Dalam Buddhisme Zen, zazen (harfiah "duduk meditasi"; Jepang: 坐禅; China sederhana: 坐禅) adalah disiplin meditasi yang praktisi lakukan untuk menenangkan tubuh dan pikiran, dan agar dapat cukup berkonsentrasi untuk mengalami wawasan terhadap sifat eksistensi dan dengan demikian mendapatkan pencerahan.
Zazen dianggap sebagai inti dari praktik Zen. Tujuan dari zazen hanya duduk, yaitu menangguhkan semua pemikiran yang menghakimi, dan membiarkan kata-kata, ide, gambar dan pikiran lewat tanpa terlibat di dalamnya.
Jepang pada masa samurai, para samurai mencapai kesempurnaan dalam seni bela diri seperti kenjutsu, kyujutsu, dan jiu-jitsu melalui praktik Zazen. Praktik ini ideal bagi cara hidup samurai karena menekankan pada ketenangan, kewaspadaan, dan kerelaan dalam menghadapi kematian.[2]
Praktik Zazen
Tradisi Zazen mencakup periode meditasi kelompok intensif di sebuah biara (zendo). Dalam rutinitas sehari-hari, para biarawan diharuskan untuk bermeditasi selama beberapa jam setiap hari. Namun, selama periode intensif ini, mereka mengabdikan diri semata-mata hanya untuk mempraktikkan zazen atau meditasi duduk. Periode meditasi selama 30-50 menit yang berkali-kali disisipi dengan istirahat pendek, makan, dan kadang-kadang, pekerjaan jangka pendek harus dilakukan dengan kesadaran yang sama; tidur malam dilakukan seminimal mungkin: 7 jam atau kurang dari itu.

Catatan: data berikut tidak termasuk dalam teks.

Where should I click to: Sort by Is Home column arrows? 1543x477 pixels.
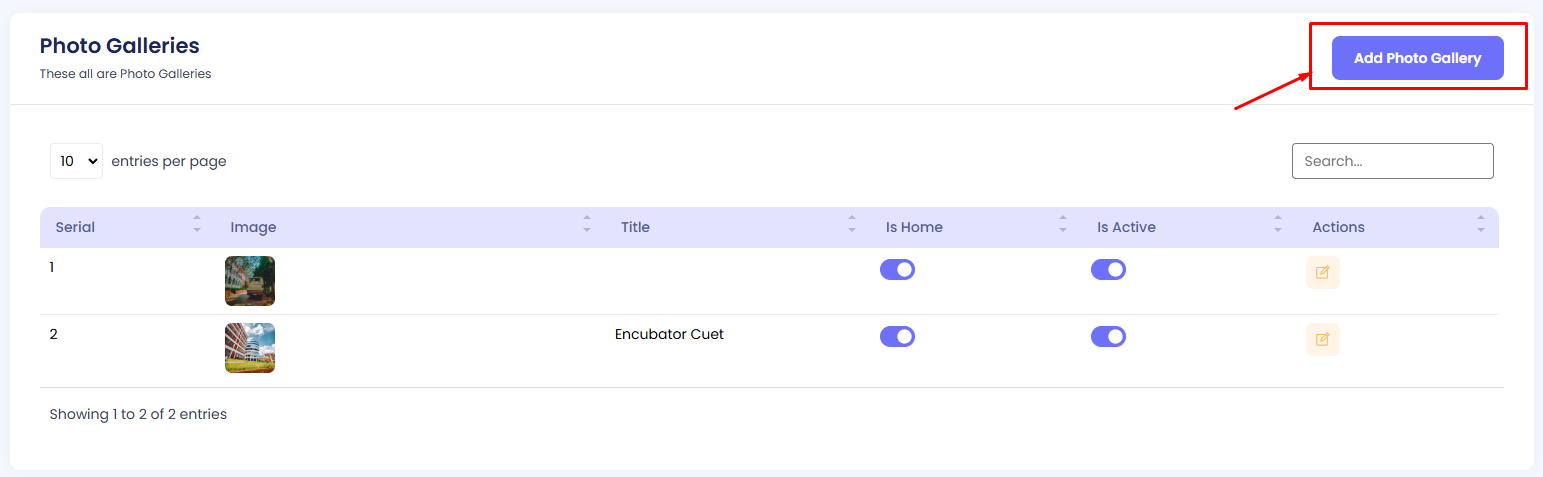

Salah satu aspek yang khas dari Zazen berkelompok adalah penggunaan serpihan kayu datar yang digunakan untuk menjaga pelaku meditasi tetap fokus dan terjaga.
Mengamati nafas
Selama duduk bermeditasi, praktisi mengambil posisi seperti posisi:
lotus
setengah lotus
Burma, atau
seiza,
dengan menggunakan dhyāna mudrā. Untuk mengatur pikiran, kesadaran diarahkan dengan menghitung atau mengamati napas, atau dimasukkan ke dalam pusat energi di bawah pusar.[3] Seringkali, bantal persegi atau bulat ditempatkan di atas tikar empuk dan digunakan untuk duduk.
Mengamati pikiran
Di aliran Zen Soto, meditasi tanpa objek, hasrat, atau isi, adalah bentuk utama dari praktik meditasi ini. Pelaku meditasi berusaha menyadari aliran pikiran yang memungkinkan pikiran tersebut untuk muncul dan hilang tanpa gangguan. Pembenaran secara tekstual, filosofis, dan fenomenologis yang cukup besar untuk praktik ini dapat ditemukan di seluruh Dogen Shōbōgenzō, seperti misalnya dalam buku "Principles of Zazen"[4] dan "Universally Recommended Instructions for Zazen”.[5] Dalam bahasa Jepang, praktik ini disebut shikantaza.